DATASET ENTRIES
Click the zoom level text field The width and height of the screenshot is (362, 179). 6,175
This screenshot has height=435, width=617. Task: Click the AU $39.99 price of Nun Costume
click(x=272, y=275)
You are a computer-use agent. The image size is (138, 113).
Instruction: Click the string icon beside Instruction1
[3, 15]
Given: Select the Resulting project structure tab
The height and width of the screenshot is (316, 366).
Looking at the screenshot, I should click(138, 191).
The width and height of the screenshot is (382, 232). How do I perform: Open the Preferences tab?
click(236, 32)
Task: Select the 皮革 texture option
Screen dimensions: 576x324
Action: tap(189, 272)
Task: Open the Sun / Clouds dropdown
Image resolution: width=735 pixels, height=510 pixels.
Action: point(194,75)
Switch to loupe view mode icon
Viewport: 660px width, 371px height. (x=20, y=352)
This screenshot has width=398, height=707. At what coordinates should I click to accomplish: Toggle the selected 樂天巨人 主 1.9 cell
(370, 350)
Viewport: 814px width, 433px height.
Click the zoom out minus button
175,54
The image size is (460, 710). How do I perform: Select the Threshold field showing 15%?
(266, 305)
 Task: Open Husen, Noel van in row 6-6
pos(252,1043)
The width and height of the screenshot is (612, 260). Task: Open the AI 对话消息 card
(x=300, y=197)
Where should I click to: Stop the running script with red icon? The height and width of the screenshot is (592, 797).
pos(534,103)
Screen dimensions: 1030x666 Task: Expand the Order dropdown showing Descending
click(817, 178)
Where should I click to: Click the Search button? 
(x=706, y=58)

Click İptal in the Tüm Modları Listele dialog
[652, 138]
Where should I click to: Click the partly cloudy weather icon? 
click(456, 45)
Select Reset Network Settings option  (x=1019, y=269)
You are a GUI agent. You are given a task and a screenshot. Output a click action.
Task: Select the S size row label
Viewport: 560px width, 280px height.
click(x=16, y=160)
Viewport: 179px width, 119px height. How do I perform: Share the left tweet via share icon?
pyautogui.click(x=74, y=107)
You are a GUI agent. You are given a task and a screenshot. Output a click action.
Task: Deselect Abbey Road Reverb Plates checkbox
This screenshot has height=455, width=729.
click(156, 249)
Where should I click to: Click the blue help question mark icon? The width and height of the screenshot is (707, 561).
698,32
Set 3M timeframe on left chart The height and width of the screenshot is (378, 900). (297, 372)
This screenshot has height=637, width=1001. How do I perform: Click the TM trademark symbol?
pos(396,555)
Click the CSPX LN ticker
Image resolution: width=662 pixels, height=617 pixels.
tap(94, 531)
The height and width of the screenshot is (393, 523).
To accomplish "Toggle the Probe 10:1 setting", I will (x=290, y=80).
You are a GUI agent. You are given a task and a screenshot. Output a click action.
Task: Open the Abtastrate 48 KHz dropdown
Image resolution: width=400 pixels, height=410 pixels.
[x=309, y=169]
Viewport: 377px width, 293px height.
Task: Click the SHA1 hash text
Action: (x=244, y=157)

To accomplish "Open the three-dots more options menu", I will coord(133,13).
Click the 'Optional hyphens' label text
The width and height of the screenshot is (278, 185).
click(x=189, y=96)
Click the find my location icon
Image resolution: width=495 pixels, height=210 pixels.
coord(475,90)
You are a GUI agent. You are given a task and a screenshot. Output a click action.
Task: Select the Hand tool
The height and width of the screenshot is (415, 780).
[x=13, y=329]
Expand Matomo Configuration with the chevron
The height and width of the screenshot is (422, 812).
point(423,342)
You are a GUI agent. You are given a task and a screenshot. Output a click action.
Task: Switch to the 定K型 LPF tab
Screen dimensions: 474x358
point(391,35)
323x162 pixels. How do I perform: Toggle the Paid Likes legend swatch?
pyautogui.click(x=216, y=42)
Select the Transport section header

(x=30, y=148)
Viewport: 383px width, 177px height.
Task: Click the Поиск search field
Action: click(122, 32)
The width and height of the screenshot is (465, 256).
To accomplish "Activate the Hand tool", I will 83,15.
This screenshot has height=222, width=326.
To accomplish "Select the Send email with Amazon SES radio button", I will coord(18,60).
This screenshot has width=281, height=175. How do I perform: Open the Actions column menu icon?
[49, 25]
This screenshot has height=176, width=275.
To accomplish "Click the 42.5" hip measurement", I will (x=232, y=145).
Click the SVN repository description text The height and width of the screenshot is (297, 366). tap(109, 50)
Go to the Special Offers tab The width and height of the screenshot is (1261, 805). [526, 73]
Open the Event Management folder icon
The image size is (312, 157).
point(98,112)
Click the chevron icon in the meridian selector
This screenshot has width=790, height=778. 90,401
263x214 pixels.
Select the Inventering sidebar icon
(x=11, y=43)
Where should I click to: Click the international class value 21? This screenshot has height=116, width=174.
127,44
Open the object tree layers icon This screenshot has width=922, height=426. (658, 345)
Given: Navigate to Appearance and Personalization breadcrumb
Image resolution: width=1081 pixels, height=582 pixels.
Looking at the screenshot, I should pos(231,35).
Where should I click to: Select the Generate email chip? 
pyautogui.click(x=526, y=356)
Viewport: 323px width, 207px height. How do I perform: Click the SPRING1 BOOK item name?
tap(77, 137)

EXERCISE PROMPT
Would you show each line of the material above that contains the string "tool"?

RESULT OF THIS TASK
Task: Select the Hand tool
To accomplish "Activate the Hand tool", I will 83,15.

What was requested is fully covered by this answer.